MATERIAL PROVIDED:
━━━

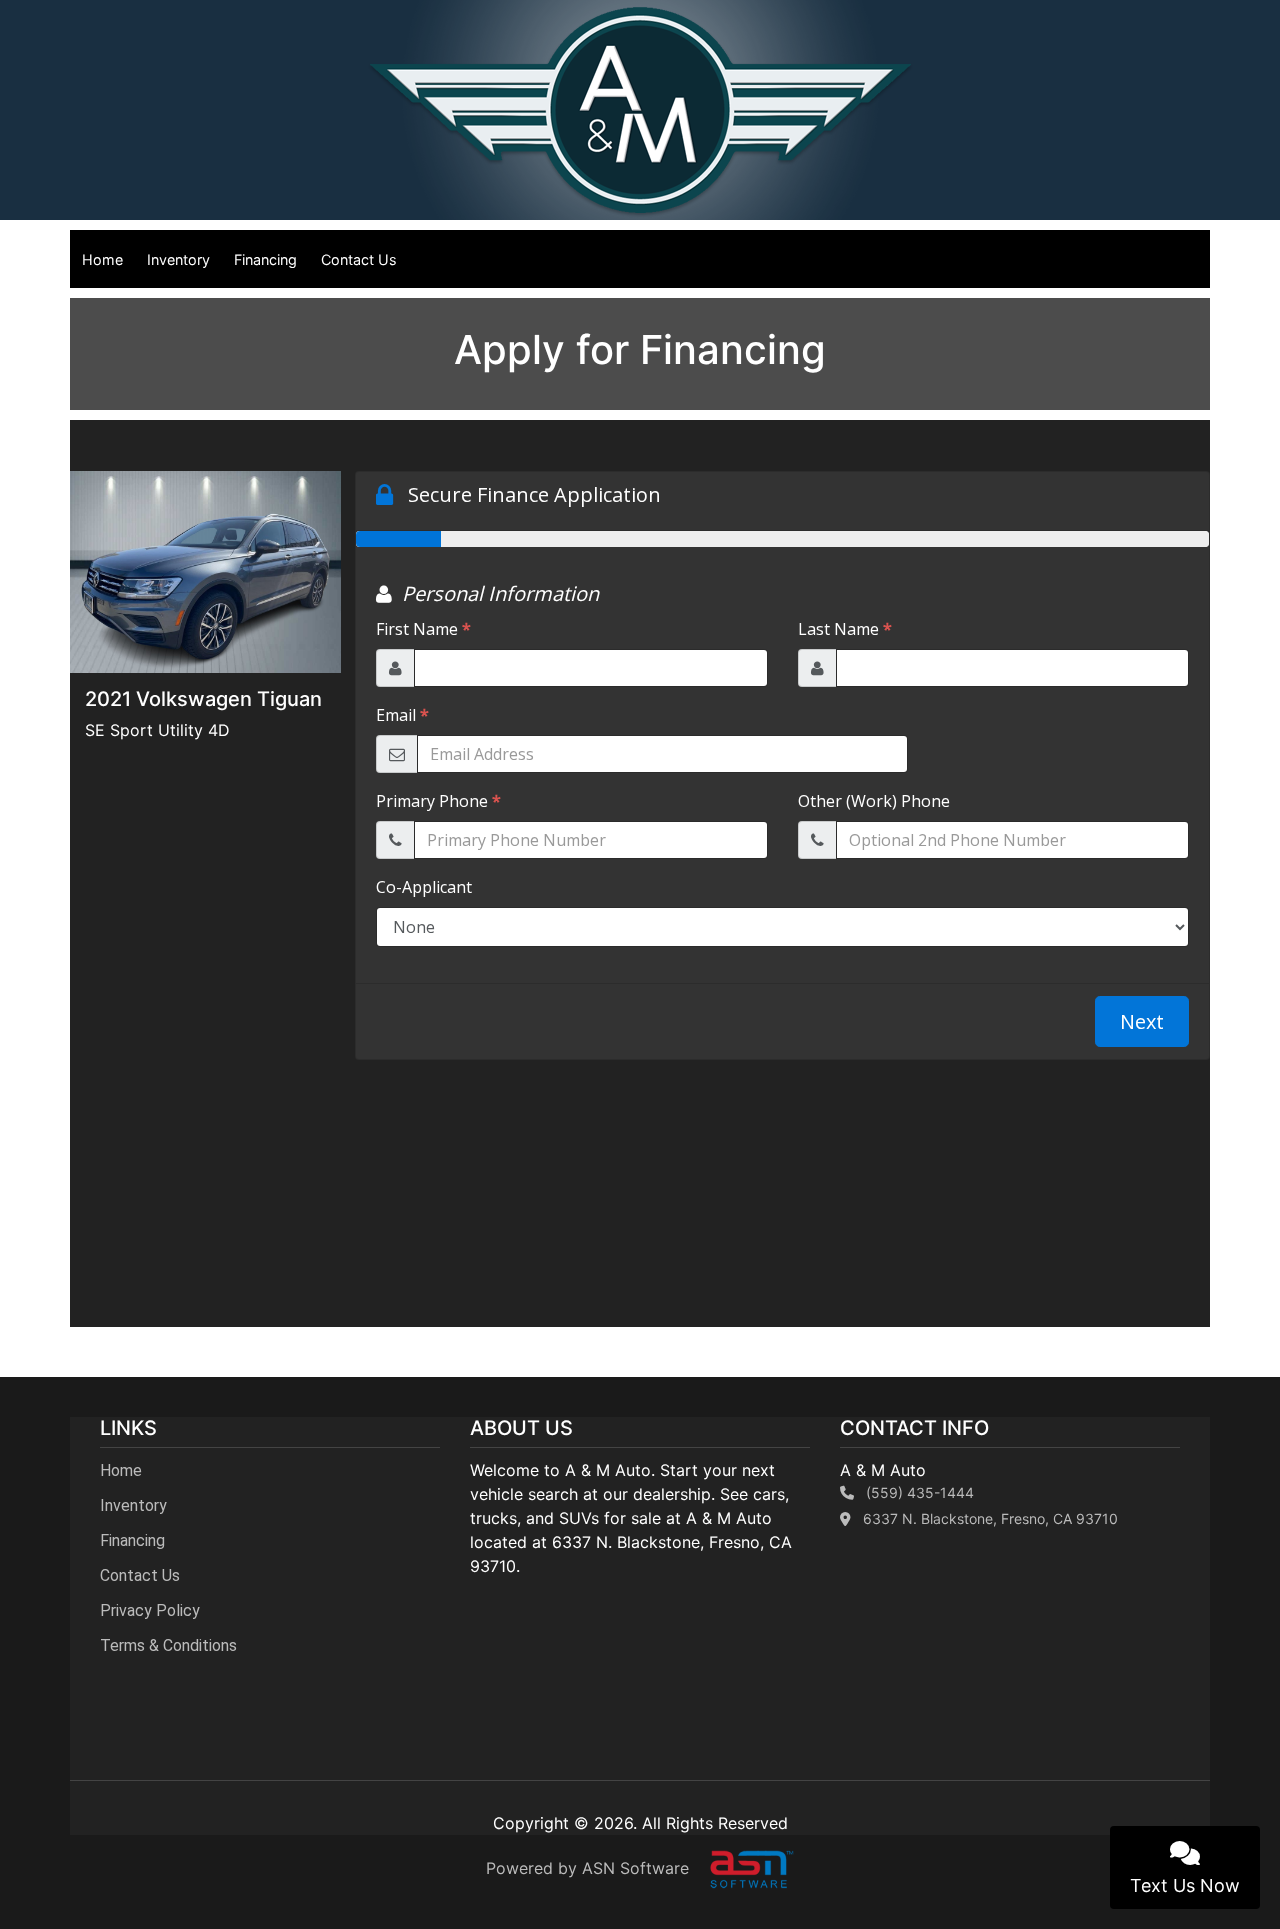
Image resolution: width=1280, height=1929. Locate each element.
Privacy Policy (150, 1610)
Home (102, 259)
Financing (265, 259)
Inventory (178, 259)
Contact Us (359, 259)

━━━

WORK TASK: Reproduce the records verbatim, omitting all images they contain.

ANSWER SECTION:
Image resolution: width=1280, height=1929. Locate each element.
Privacy Policy (150, 1610)
Home (102, 259)
Financing (265, 259)
Inventory (178, 259)
Contact Us (359, 259)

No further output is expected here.